Chain of Responsibility — Optimize¶

Source: refactoring.guru/design-patterns/chain-of-responsibility

Each section presents a CoR that works but is wasteful. Profile, optimize, measure.

Table of Contents¶

Optimization 1: Inline static chain for JIT
Optimization 2: Iterative runner — avoid stack frames
Optimization 3: Batch processing in chain
Optimization 4: Cache expensive handler results
Optimization 5: Skip handlers that don't apply
Optimization 6: Combine compatible handlers
Optimization 7: Compile chain to single method
Optimization 8: Replace CompletableFuture with virtual threads
Optimization 9: Use LongAdder for hot counters
Optimization 10: Sort handlers by short-circuit probability
Optimization Tips

Optimization 1: Inline static chain for JIT¶

Before¶

public class ChainBuilder {
    public Handler build(Request r) {
        Handler h = new AuthHandler();
        h.setNext(new LogHandler()).setNext(new BusinessHandler());
        return h;
    }
}

// Per request:
Handler chain = builder.build(req);
chain.handle(req);

Per-request allocation of 3 handlers. JIT sees varying chain shapes; can't inline.

After¶

public class StaticChain {
    private static final Handler PIPELINE;
    static {
        PIPELINE = new AuthHandler();
        PIPELINE.setNext(new LogHandler()).setNext(new BusinessHandler());
    }

    public static void process(Request r) {
        PIPELINE.handle(r);
    }
}

StaticChain.process(req);

Measurement. No per-request allocation. Stable chain shape → JIT inlines next.handle() calls into one method body. ~2-3× faster after warmup.

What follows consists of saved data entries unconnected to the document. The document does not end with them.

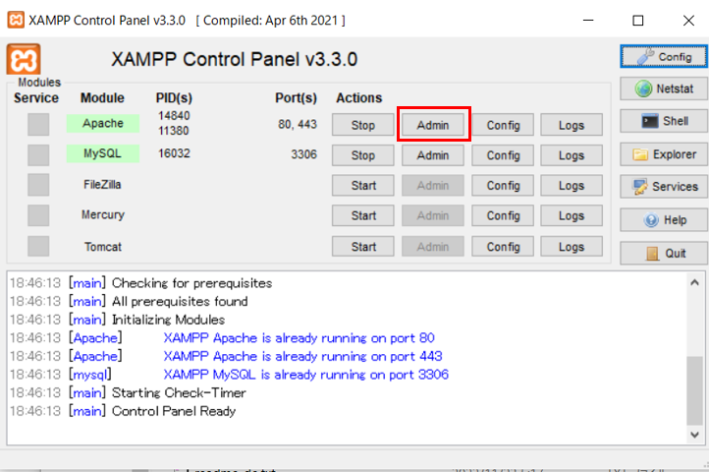Image resolution: width=709 pixels, height=472 pixels.
Task: Open the Shell terminal button
Action: (664, 121)
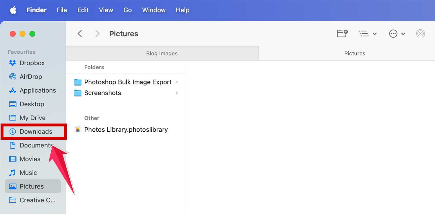Click the AirDrop icon in toolbar

pyautogui.click(x=420, y=34)
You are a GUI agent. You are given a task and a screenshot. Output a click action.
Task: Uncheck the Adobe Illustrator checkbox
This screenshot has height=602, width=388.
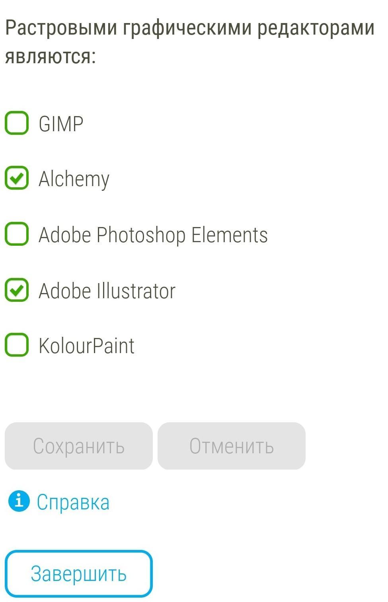pyautogui.click(x=17, y=290)
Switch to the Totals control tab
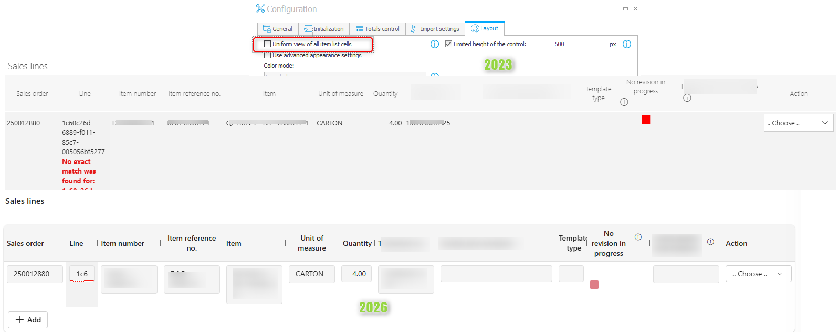 377,29
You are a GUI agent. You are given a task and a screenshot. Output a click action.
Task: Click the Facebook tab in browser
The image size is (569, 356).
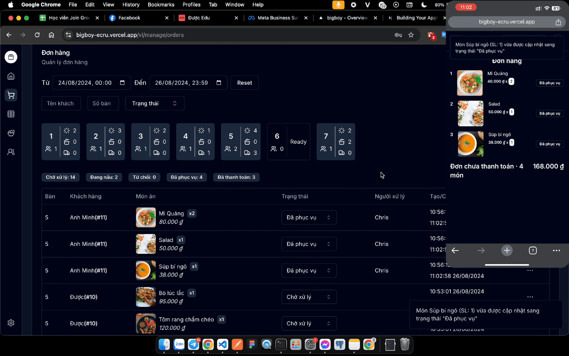click(129, 18)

Lesson: Chain assembly should happen once at startup, not per request. JIT can fully optimize a static chain.

Optimization 2: Iterative runner — avoid stack frames¶

Before¶

public abstract class Handler {
    protected Handler next;
    public abstract void handle(Request r);   // recursive next.handle(r)
}

// 50-deep chain × 100K req/s = 50 stack frames per req × 100K = 5M frames/s.
// JIT inlining helps but doesn't eliminate frame overhead in megamorphic case.

After¶

public enum HandleResult { CONTINUE, SHORT_CIRCUIT }

public abstract class IterHandler {
    public abstract HandleResult handle(Request r);
}

public class ChainRunner {
    private final IterHandler[] handlers;

    public ChainRunner(List<IterHandler> handlers) {
        this.handlers = handlers.toArray(new IterHandler[0]);
    }

    public void run(Request r) {
        for (IterHandler h : handlers) {
            if (h.handle(r) == HandleResult.SHORT_CIRCUIT) return;
        }
    }
}

Measurement. No nested call frames. Tighter loop; cache-friendly array access. ~10-30% faster for long chains.

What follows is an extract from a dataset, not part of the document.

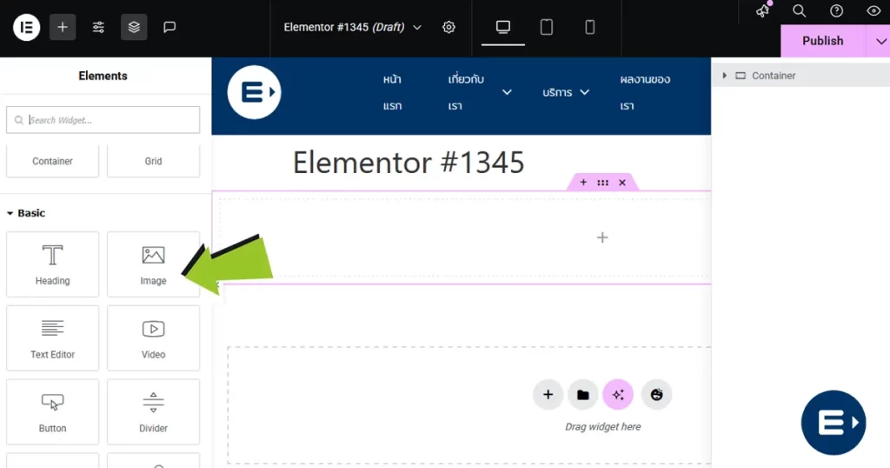This screenshot has height=468, width=890.
Task: Open Site Settings sliders icon
Action: point(98,27)
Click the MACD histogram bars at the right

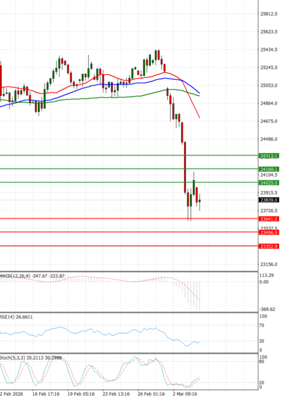(x=192, y=295)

Trade-off. Loses onion model — can't easily do post-work after next. For pure forward-only CoR: better.

Lesson: For deep chains where onion model isn't needed, iterative runner with array beats recursion.

Optimization 3: Batch processing in chain¶

Before¶

for (Request r : requests) {
    chain.handle(r);   // chain runs once per request
}

100K requests = 100K chain traversals. Each traversal: 10 virtual calls.

After¶

public abstract class BatchHandler {
    protected BatchHandler next;
    public abstract void handle(List<Request> batch);
}

public final class AuthBatchHandler extends BatchHandler {
    public void handle(List<Request> batch) {
        // Vectorize JWT verifications (e.g., batch RSA)
        List<Request> valid = batch.stream()
            .filter(r -> verifyToken(r.token()))
            .toList();
        if (next != null) next.handle(valid);   // pass valid ones forward
    }
}

public final class BusinessBatchHandler extends BatchHandler {
    public void handle(List<Request> batch) {
        // Bulk DB query
        Map<String, User> users = repo.findAllById(batch.stream().map(Request::userId).toList());
        // ... process
    }
}

Measurement. Per-batch dispatch cost amortized across batch size. For batch size 100: ~100× fewer virtual calls. DB queries batched: 1 query instead of 100.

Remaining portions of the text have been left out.